From article <610@ssp11.idca.tds.philips.nl>, by willy@idca.tds.PHILIPS.nl (Willy Konijnenberg):
[quoting a lot of people arguing about MMU's and the needs of *nix, then
getting to the heart of the matter:]

> I don't think you should try to think of relocating a program once
> it has been running for a while. You have no way of knowing what it is
> doing with pointers.

	Precisely why systems like the MAC (and minix on the PC) use
only segment-relative addressing. Well, actually, it gets a little more
complicated on the MAC, but believe me you don't want to know :-)

> When you run a unix-like system, there is one additional point where
> this scheme slows the system down, in addition to the relocation work
> during program load.
> As Craig noted, when the program fork()s, you have two programs that need
> to be located at the same virtual (== physical with no MMU) address space
> to run, so for every context switch, you must check whether the program is
> at the proper place and if not, swap things around (in memory, not necessarily
> to disk), which dramatically increases context switch overhead.

	Although not mentioned here, someone else on this thread (mis)stated
that the MMU was also needed for protection, which is not strictly true.
A scheme like that implemented on the early mid-range 360's can provide
protection without relocation, and can do it in _parallel_ with the fecth,
so there is no performance penalty. There will always be a performance
penalty for relocation, but it may be masked by other, still slower, parts
of the memory system. I just wanted to get that point out of the way early.

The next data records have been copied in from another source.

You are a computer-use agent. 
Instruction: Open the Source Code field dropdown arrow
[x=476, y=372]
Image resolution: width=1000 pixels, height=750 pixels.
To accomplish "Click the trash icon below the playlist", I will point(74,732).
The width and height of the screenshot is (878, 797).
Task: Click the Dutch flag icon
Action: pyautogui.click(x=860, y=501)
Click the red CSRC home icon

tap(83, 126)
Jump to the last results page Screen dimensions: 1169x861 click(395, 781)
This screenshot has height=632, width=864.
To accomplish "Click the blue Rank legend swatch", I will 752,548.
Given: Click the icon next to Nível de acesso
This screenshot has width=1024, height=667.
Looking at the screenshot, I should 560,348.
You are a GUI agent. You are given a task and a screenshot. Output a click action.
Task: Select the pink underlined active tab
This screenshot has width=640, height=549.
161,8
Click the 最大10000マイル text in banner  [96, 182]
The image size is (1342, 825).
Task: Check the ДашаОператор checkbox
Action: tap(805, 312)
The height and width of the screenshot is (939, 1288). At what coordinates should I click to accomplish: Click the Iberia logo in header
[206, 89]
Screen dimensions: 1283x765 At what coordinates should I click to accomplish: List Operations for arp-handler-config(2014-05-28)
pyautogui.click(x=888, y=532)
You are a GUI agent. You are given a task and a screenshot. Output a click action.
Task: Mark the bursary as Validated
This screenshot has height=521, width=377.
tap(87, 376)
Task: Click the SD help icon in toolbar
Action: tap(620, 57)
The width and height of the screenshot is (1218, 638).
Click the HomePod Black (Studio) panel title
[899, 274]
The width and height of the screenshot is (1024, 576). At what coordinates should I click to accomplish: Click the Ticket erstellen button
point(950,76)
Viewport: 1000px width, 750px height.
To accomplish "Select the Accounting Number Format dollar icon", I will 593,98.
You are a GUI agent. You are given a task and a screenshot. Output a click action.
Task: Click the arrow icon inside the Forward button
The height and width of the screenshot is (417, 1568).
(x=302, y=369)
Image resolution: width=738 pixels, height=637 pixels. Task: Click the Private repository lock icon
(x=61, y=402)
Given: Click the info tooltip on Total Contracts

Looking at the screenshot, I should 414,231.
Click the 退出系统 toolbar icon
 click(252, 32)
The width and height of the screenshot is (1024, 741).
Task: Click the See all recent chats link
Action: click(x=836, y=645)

> Fortunately, this is normally not much of a problem, since usually a program
> does an exec() shortly after the fork() and this exec() can fix the problem.
> 
> This scheme is not very elegant, but it allows one to run a unix system
> on hardware like ST, Mac and Amiga.

	SO--- Why do we _still_ use fork() for all these near-trivial
cases. I have been mucking around with computers for over 20 years but am
not really familiar with *nix. I would like a reality check on this.
I'm also not asking on comp.unix... because I'm afraid that would be
like asking pointed questions about the trinity in a seminary :-) Since
comp.arch folk have to deal with _implementing_ this stuff, I thought I'd
get a more reasoned response ( 1/2 :-). Anyway, I can see a few reasons
to use fork:

1) It can be used for part of spawn _and_ for actual task-splitting
	(problem subdivision). Why have two calls when one will do?
2) On machines that are only (or mainly) swapping anyway, there is no
	penalty, so what the heck.
3) By just (effectively) copying the entire memory space, we don't
	need to keep track of just which parts actualy _need_ to be
	passed to the new task (laziness as a virtue :-).
4) "We have always done it this way".

(my personal feelings are that 1 & 2 were the original reasons while
3 & 4 are the reason we are stuck with it now)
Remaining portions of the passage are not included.